PROMPT: Output every line of the listing below as a Markdown table with two columns, Row and Line. Put the row number in Row and the line itself in Line, and leave out blank lines.

Records for locating described items
##########

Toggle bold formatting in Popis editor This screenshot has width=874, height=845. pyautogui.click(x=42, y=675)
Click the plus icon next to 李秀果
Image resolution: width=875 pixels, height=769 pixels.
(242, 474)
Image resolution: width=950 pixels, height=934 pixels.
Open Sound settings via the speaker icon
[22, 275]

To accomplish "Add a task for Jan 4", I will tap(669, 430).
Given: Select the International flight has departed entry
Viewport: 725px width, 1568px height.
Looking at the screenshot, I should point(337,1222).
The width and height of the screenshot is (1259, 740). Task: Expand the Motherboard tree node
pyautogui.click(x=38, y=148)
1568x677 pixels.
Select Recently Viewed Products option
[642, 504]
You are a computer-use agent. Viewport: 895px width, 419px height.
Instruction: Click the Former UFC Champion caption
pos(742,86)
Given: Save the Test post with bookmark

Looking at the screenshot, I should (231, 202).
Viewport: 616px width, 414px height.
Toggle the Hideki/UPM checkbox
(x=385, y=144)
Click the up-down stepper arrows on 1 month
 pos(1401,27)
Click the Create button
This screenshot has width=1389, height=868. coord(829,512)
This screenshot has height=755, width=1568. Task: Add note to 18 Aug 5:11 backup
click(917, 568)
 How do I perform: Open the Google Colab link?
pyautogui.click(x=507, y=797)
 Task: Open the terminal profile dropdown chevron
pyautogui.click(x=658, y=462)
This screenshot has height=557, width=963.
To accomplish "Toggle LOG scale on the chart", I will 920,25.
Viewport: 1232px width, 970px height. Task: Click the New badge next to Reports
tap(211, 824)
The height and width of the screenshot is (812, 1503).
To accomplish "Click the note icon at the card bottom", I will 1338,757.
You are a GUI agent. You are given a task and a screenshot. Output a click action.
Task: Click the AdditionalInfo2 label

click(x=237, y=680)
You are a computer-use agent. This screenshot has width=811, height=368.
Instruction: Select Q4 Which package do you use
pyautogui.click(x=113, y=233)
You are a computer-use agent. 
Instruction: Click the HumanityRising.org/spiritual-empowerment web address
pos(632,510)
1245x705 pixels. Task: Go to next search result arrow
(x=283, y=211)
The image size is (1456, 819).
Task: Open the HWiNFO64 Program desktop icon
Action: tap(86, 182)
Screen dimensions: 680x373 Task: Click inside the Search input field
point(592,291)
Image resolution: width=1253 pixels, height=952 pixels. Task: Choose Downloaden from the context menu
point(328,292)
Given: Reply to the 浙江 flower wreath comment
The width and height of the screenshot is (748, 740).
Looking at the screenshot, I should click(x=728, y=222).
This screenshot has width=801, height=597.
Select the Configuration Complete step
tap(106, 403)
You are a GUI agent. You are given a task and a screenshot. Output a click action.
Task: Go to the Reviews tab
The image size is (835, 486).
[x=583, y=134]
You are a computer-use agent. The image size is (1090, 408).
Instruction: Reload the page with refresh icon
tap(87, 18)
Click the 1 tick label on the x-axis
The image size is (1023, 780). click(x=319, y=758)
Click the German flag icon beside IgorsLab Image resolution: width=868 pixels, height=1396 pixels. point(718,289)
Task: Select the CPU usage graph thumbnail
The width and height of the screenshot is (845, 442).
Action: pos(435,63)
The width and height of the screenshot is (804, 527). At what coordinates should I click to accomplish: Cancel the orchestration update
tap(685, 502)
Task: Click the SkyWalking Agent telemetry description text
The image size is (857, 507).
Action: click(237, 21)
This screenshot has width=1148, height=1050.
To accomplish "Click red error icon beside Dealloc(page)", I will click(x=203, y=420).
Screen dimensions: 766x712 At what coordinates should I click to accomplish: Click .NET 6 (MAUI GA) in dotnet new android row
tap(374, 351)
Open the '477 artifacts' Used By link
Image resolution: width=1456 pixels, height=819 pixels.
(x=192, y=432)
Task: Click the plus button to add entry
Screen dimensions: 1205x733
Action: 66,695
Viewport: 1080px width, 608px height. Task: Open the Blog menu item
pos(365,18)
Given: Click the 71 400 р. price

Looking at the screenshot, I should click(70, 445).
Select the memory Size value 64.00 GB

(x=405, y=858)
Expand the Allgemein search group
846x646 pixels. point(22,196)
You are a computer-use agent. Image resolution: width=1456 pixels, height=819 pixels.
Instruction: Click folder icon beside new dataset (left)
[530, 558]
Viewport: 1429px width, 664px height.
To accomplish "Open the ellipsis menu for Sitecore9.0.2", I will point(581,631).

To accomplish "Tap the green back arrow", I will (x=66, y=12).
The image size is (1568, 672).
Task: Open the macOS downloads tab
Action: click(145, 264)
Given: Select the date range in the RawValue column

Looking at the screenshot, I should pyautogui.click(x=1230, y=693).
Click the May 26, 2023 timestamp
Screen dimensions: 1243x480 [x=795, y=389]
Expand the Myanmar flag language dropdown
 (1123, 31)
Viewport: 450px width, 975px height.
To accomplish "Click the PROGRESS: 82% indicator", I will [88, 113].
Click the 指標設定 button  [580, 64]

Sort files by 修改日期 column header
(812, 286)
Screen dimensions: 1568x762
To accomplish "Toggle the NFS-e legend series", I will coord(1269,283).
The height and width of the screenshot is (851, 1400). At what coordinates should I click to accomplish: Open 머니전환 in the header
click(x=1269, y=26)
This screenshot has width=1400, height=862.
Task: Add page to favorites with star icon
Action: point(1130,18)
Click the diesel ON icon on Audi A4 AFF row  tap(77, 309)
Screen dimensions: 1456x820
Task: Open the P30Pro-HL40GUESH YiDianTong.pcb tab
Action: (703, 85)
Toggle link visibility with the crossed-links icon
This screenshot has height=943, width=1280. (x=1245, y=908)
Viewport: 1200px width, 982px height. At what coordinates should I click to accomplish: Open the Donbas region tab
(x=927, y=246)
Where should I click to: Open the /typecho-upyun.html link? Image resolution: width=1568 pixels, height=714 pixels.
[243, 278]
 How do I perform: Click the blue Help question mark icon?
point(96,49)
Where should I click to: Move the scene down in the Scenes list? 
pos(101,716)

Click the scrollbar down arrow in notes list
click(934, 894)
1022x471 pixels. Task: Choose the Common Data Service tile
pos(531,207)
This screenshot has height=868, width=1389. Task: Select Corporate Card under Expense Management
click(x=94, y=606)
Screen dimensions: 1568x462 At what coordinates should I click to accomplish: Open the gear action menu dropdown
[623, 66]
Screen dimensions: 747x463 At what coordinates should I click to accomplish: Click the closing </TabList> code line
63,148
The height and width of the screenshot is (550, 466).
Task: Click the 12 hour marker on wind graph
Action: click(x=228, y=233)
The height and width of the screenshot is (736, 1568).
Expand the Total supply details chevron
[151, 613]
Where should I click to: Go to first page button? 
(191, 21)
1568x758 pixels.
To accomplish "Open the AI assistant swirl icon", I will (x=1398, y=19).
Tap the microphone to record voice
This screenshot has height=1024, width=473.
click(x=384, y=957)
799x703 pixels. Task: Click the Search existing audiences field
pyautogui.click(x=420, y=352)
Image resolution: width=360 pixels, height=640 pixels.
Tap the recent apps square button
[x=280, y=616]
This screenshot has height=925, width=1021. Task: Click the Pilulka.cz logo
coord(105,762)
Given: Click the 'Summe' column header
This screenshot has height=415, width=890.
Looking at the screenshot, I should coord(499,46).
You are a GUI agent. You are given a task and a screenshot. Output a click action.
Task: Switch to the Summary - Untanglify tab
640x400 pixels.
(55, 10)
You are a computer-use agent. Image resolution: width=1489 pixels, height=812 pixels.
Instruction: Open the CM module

##########

FULL RESPONSE:
| Row | Line |
|---|---|
| 1 | Toggle bold formatting in Popis editor This screenshot has width=874, height=845. pyautogui.click(x=42, y=675) |
| 2 | Click the plus icon next to 李秀果 |
| 3 | Image resolution: width=875 pixels, height=769 pixels. |
| 4 | (242, 474) |
| 5 | Image resolution: width=950 pixels, height=934 pixels. |
| 6 | Open Sound settings via the speaker icon |
| 7 | [22, 275] |
| 8 | To accomplish "Add a task for Jan 4", I will tap(669, 430). |
| 9 | Given: Select the International flight has departed entry |
| 10 | Viewport: 725px width, 1568px height. |
| 11 | Looking at the screenshot, I should point(337,1222). |
| 12 | The width and height of the screenshot is (1259, 740). Task: Expand the Motherboard tree node |
| 13 | pyautogui.click(x=38, y=148) |
| 14 | 1568x677 pixels. |
| 15 | Select Recently Viewed Products option |
| 16 | [642, 504] |
| 17 | You are a computer-use agent. Viewport: 895px width, 419px height. |
| 18 | Instruction: Click the Former UFC Champion caption |
| 19 | pos(742,86) |
| 20 | Given: Save the Test post with bookmark |
| 21 | Looking at the screenshot, I should (231, 202). |
| 22 | Viewport: 616px width, 414px height. |
| 23 | Toggle the Hideki/UPM checkbox |
| 24 | (x=385, y=144) |
| 25 | Click the up-down stepper arrows on 1 month |
| 26 |  pos(1401,27) |
| 27 | Click the Create button |
| 28 | This screenshot has width=1389, height=868. coord(829,512) |
| 29 | This screenshot has height=755, width=1568. Task: Add note to 18 Aug 5:11 backup |
| 30 | click(917, 568) |
| 31 |  How do I perform: Open the Google Colab link? |
| 32 | pyautogui.click(x=507, y=797) |
| 33 |  Task: Open the terminal profile dropdown chevron |
| 34 | pyautogui.click(x=658, y=462) |
| 35 | This screenshot has height=557, width=963. |
| 36 | To accomplish "Toggle LOG scale on the chart", I will 920,25. |
| 37 | Viewport: 1232px width, 970px height. Task: Click the New badge next to Reports |
| 38 | tap(211, 824) |
| 39 | The height and width of the screenshot is (812, 1503). |
| 40 | To accomplish "Click the note icon at the card bottom", I will 1338,757. |
| 41 | You are a GUI agent. You are given a task and a screenshot. Output a click action. |
| 42 | Task: Click the AdditionalInfo2 label |
| 43 | click(x=237, y=680) |
| 44 | You are a computer-use agent. This screenshot has width=811, height=368. |
| 45 | Instruction: Select Q4 Which package do you use |
| 46 | pyautogui.click(x=113, y=233) |
| 47 | You are a computer-use agent.  |
| 48 | Instruction: Click the HumanityRising.org/spiritual-empowerment web address |
| 49 | pos(632,510) |
| 50 | 1245x705 pixels. Task: Go to next search result arrow |
| 51 | (x=283, y=211) |
| 52 | The image size is (1456, 819). |
| 53 | Task: Open the HWiNFO64 Program desktop icon |
| 54 | Action: tap(86, 182) |
| 55 | Screen dimensions: 680x373 Task: Click inside the Search input field |
| 56 | point(592,291) |
| 57 | Image resolution: width=1253 pixels, height=952 pixels. Task: Choose Downloaden from the context menu |
| 58 | point(328,292) |
| 59 | Given: Reply to the 浙江 flower wreath comment |
| 60 | The width and height of the screenshot is (748, 740). |
| 61 | Looking at the screenshot, I should click(x=728, y=222). |
| 62 | This screenshot has width=801, height=597. |
| 63 | Select the Configuration Complete step |
| 64 | tap(106, 403) |
| 65 | You are a GUI agent. You are given a task and a screenshot. Output a click action. |
| 66 | Task: Go to the Reviews tab |
| 67 | The image size is (835, 486). |
| 68 | [x=583, y=134] |
| 69 | You are a computer-use agent. The image size is (1090, 408). |
| 70 | Instruction: Reload the page with refresh icon |
| 71 | tap(87, 18) |
| 72 | Click the 1 tick label on the x-axis |
| 73 | The image size is (1023, 780). click(x=319, y=758) |
| 74 | Click the German flag icon beside IgorsLab Image resolution: width=868 pixels, height=1396 pixels. point(718,289) |
| 75 | Task: Select the CPU usage graph thumbnail |
| 76 | The width and height of the screenshot is (845, 442). |
| 77 | Action: pos(435,63) |
| 78 | The width and height of the screenshot is (804, 527). At what coordinates should I click to accomplish: Cancel the orchestration update |
| 79 | tap(685, 502) |
| 80 | Task: Click the SkyWalking Agent telemetry description text |
| 81 | The image size is (857, 507). |
| 82 | Action: click(237, 21) |
| 83 | This screenshot has width=1148, height=1050. |
| 84 | To accomplish "Click red error icon beside Dealloc(page)", I will click(x=203, y=420). |
| 85 | Screen dimensions: 766x712 At what coordinates should I click to accomplish: Click .NET 6 (MAUI GA) in dotnet new android row |
| 86 | tap(374, 351) |
| 87 | Open the '477 artifacts' Used By link |
| 88 | Image resolution: width=1456 pixels, height=819 pixels. |
| 89 | (x=192, y=432) |
| 90 | Task: Click the plus button to add entry |
| 91 | Screen dimensions: 1205x733 |
| 92 | Action: 66,695 |
| 93 | Viewport: 1080px width, 608px height. Task: Open the Blog menu item |
| 94 | pos(365,18) |
| 95 | Given: Click the 71 400 р. price |
| 96 | Looking at the screenshot, I should click(70, 445). |
| 97 | Select the memory Size value 64.00 GB |
| 98 | (x=405, y=858) |
| 99 | Expand the Allgemein search group |
| 100 | 846x646 pixels. point(22,196) |
| 101 | You are a computer-use agent. Image resolution: width=1456 pixels, height=819 pixels. |
| 102 | Instruction: Click folder icon beside new dataset (left) |
| 103 | [530, 558] |
| 104 | Viewport: 1429px width, 664px height. |
| 105 | To accomplish "Open the ellipsis menu for Sitecore9.0.2", I will point(581,631). |
| 106 | To accomplish "Tap the green back arrow", I will (x=66, y=12). |
| 107 | The image size is (1568, 672). |
| 108 | Task: Open the macOS downloads tab |
| 109 | Action: click(145, 264) |
| 110 | Given: Select the date range in the RawValue column |
| 111 | Looking at the screenshot, I should pyautogui.click(x=1230, y=693). |
| 112 | Click the May 26, 2023 timestamp |
| 113 | Screen dimensions: 1243x480 [x=795, y=389] |
| 114 | Expand the Myanmar flag language dropdown |
| 115 |  (1123, 31) |
| 116 | Viewport: 450px width, 975px height. |
| 117 | To accomplish "Click the PROGRESS: 82% indicator", I will [88, 113]. |
| 118 | Click the 指標設定 button  [580, 64] |
| 119 | Sort files by 修改日期 column header |
| 120 | (812, 286) |
| 121 | Screen dimensions: 1568x762 |
| 122 | To accomplish "Toggle the NFS-e legend series", I will coord(1269,283). |
| 123 | The height and width of the screenshot is (851, 1400). At what coordinates should I click to accomplish: Open 머니전환 in the header |
| 124 | click(x=1269, y=26) |
| 125 | This screenshot has width=1400, height=862. |
| 126 | Task: Add page to favorites with star icon |
| 127 | Action: point(1130,18) |
| 128 | Click the diesel ON icon on Audi A4 AFF row  tap(77, 309) |
| 129 | Screen dimensions: 1456x820 |
| 130 | Task: Open the P30Pro-HL40GUESH YiDianTong.pcb tab |
| 131 | Action: (703, 85) |
| 132 | Toggle link visibility with the crossed-links icon |
| 133 | This screenshot has height=943, width=1280. (x=1245, y=908) |
| 134 | Viewport: 1200px width, 982px height. At what coordinates should I click to accomplish: Open the Donbas region tab |
| 135 | (x=927, y=246) |
| 136 | Where should I click to: Open the /typecho-upyun.html link? Image resolution: width=1568 pixels, height=714 pixels. |
| 137 | [243, 278] |
| 138 |  How do I perform: Click the blue Help question mark icon? |
| 139 | point(96,49) |
| 140 | Where should I click to: Move the scene down in the Scenes list?  |
| 141 | pos(101,716) |
| 142 | Click the scrollbar down arrow in notes list |
| 143 | click(934, 894) |
| 144 | 1022x471 pixels. Task: Choose the Common Data Service tile |
| 145 | pos(531,207) |
| 146 | This screenshot has height=868, width=1389. Task: Select Corporate Card under Expense Management |
| 147 | click(x=94, y=606) |
| 148 | Screen dimensions: 1568x462 At what coordinates should I click to accomplish: Open the gear action menu dropdown |
| 149 | [623, 66] |
| 150 | Screen dimensions: 747x463 At what coordinates should I click to accomplish: Click the closing </TabList> code line |
| 151 | 63,148 |
| 152 | The height and width of the screenshot is (550, 466). |
| 153 | Task: Click the 12 hour marker on wind graph |
| 154 | Action: click(x=228, y=233) |
| 155 | The height and width of the screenshot is (736, 1568). |
| 156 | Expand the Total supply details chevron |
| 157 | [151, 613] |
| 158 | Where should I click to: Go to first page button?  |
| 159 | (191, 21) |
| 160 | 1568x758 pixels. |
| 161 | To accomplish "Open the AI assistant swirl icon", I will (x=1398, y=19). |
| 162 | Tap the microphone to record voice |
| 163 | This screenshot has height=1024, width=473. |
| 164 | click(x=384, y=957) |
| 165 | 799x703 pixels. Task: Click the Search existing audiences field |
| 166 | pyautogui.click(x=420, y=352) |
| 167 | Image resolution: width=360 pixels, height=640 pixels. |
| 168 | Tap the recent apps square button |
| 169 | [x=280, y=616] |
| 170 | This screenshot has height=925, width=1021. Task: Click the Pilulka.cz logo |
| 171 | coord(105,762) |
| 172 | Given: Click the 'Summe' column header |
| 173 | This screenshot has height=415, width=890. |
| 174 | Looking at the screenshot, I should coord(499,46). |
| 175 | You are a GUI agent. You are given a task and a screenshot. Output a click action. |
| 176 | Task: Switch to the Summary - Untanglify tab |
| 177 | 640x400 pixels. |
| 178 | (55, 10) |
| 179 | You are a computer-use agent. Image resolution: width=1489 pixels, height=812 pixels. |
| 180 | Instruction: Open the CM module |